#### DATA SUPPLIED
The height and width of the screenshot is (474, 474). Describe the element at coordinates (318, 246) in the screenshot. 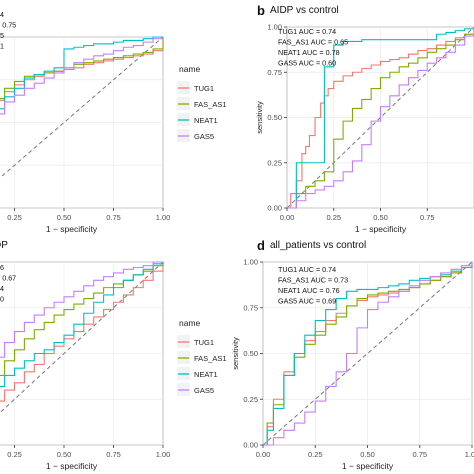

I see `panel-title: all_patients vs control` at that location.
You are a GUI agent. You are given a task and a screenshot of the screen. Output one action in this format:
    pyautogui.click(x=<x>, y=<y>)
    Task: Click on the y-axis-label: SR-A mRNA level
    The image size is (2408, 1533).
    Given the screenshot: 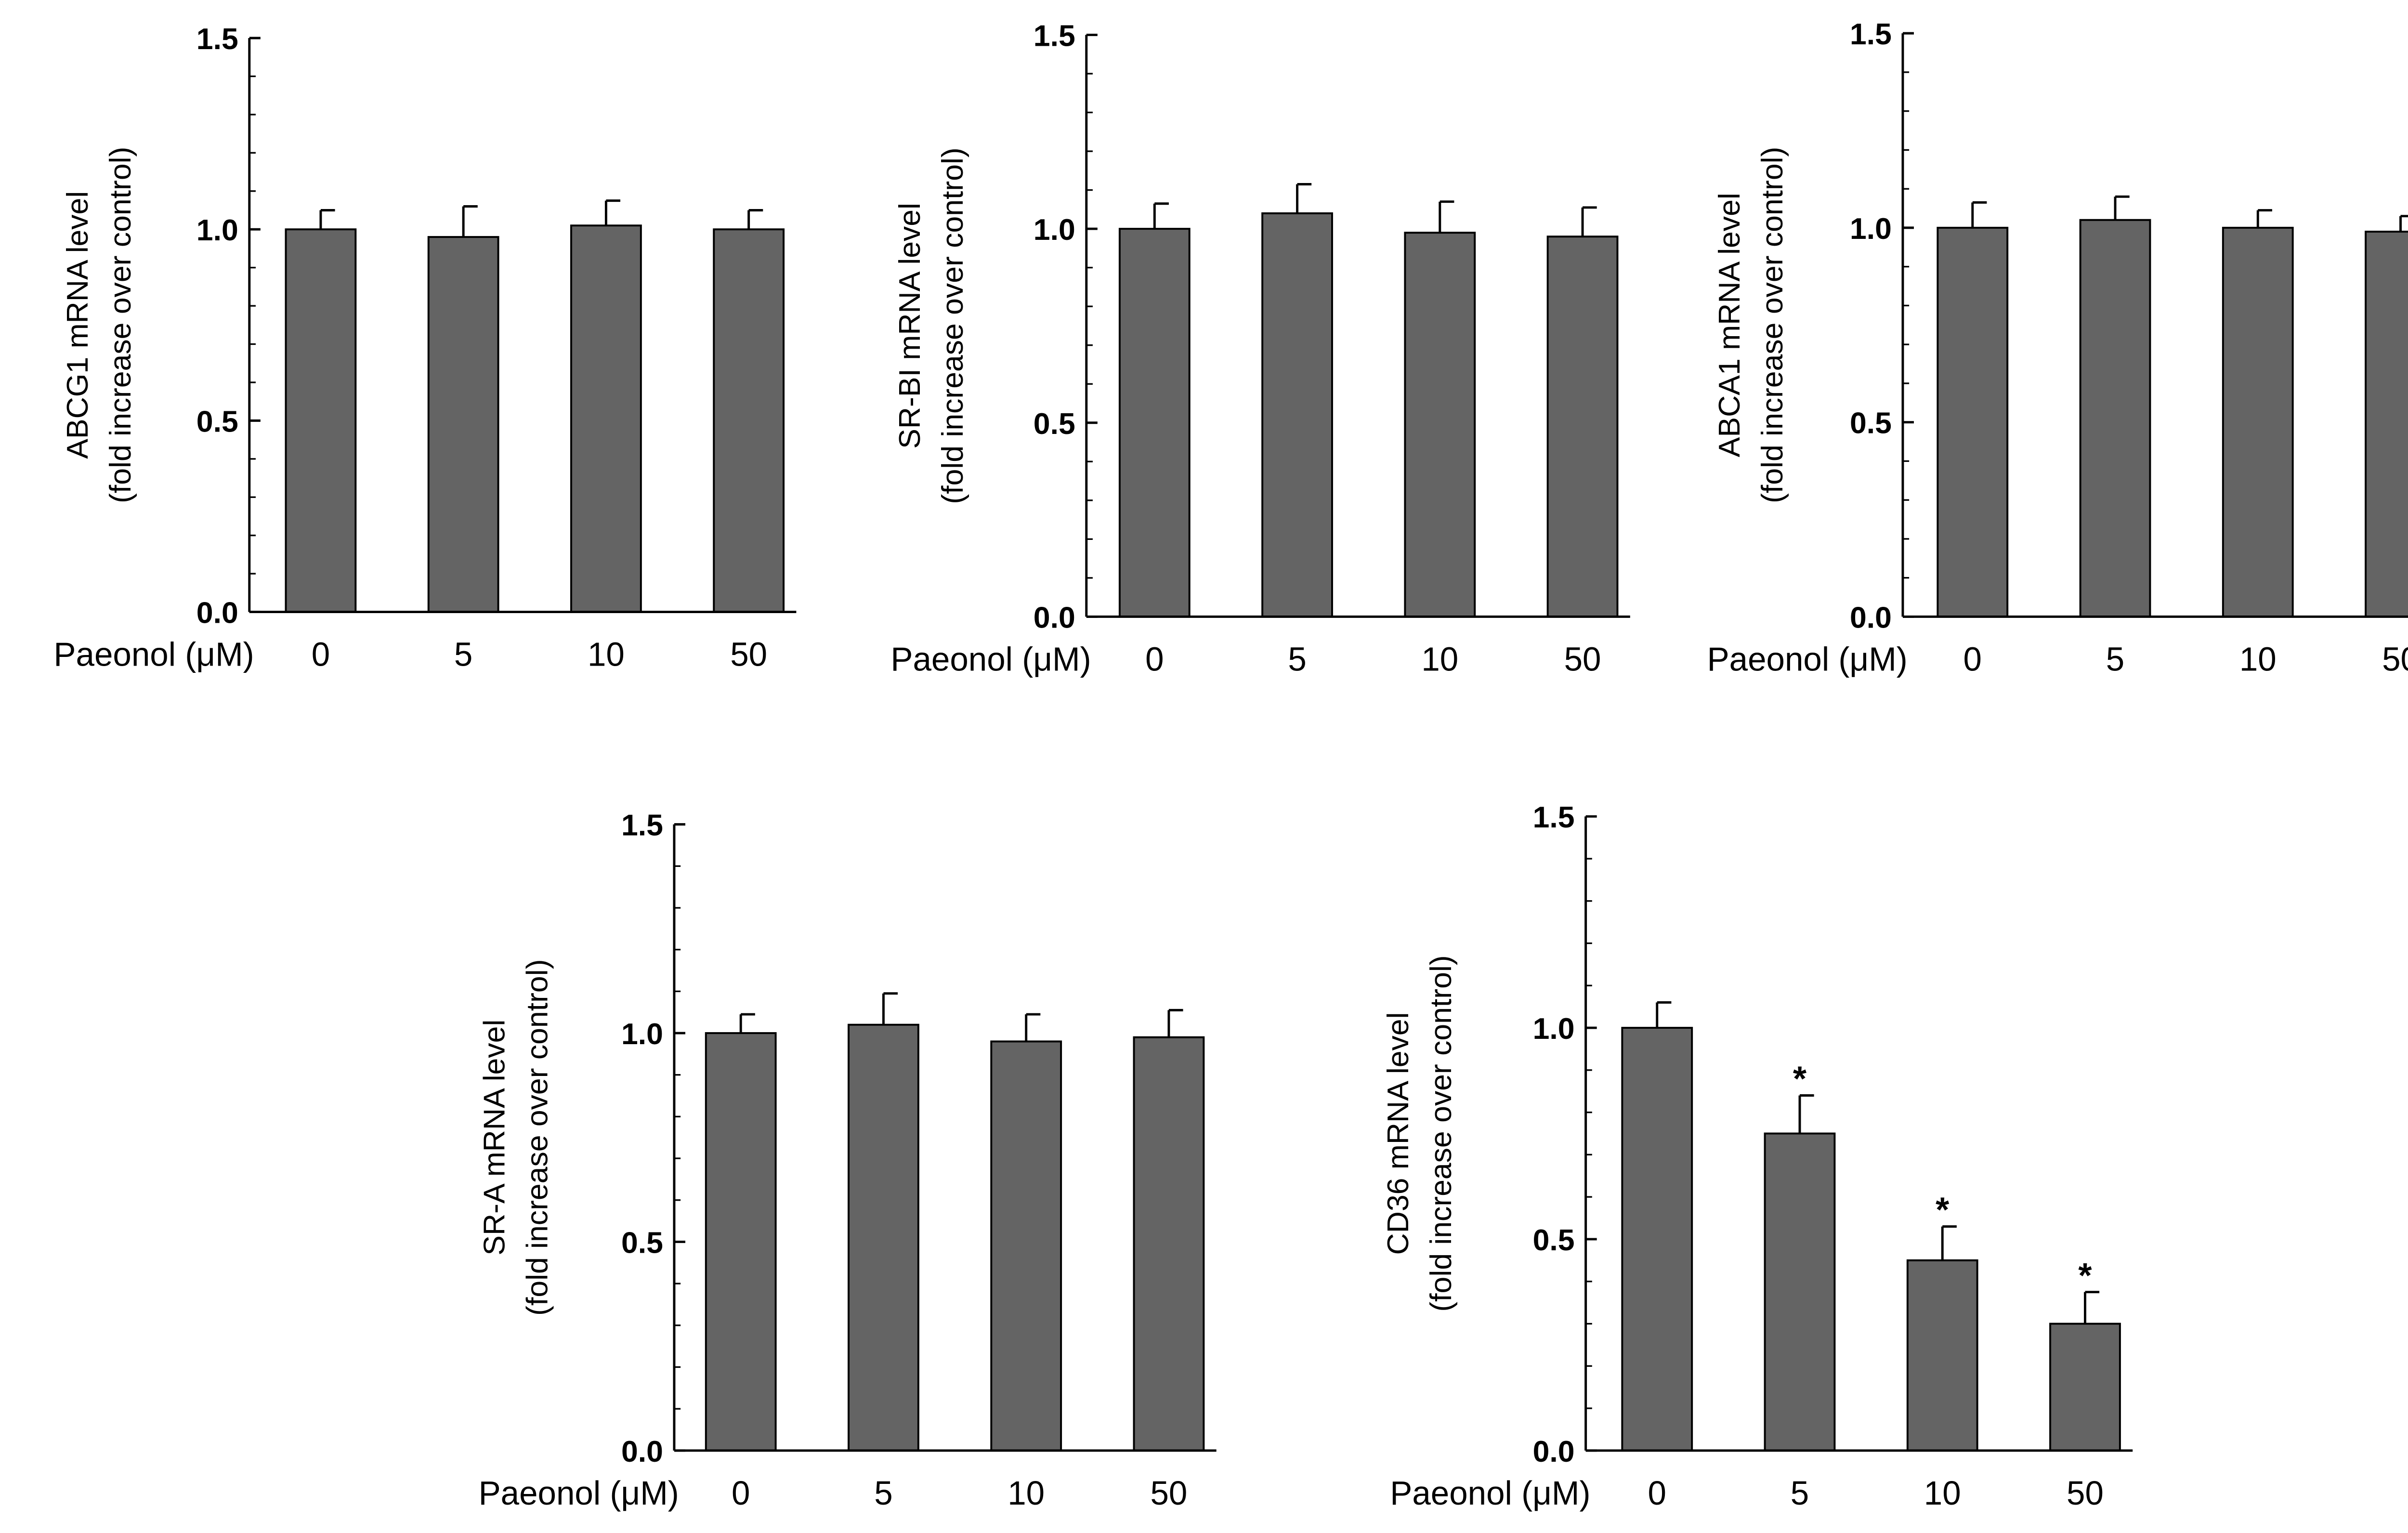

#### EXERCISE DIRECTIONS
Extract only the lines from the line containing "You are a GUI" through the final line of the listing above, unchanged; pictures stay out of the copy.

#### RESULT
You are a GUI agent. You are given a task and a screenshot of the screen. Output one action in this format:
    pyautogui.click(x=<x>, y=<y>)
    Task: Click on the y-axis-label: SR-A mRNA level
    The image size is (2408, 1533).
    Given the screenshot: 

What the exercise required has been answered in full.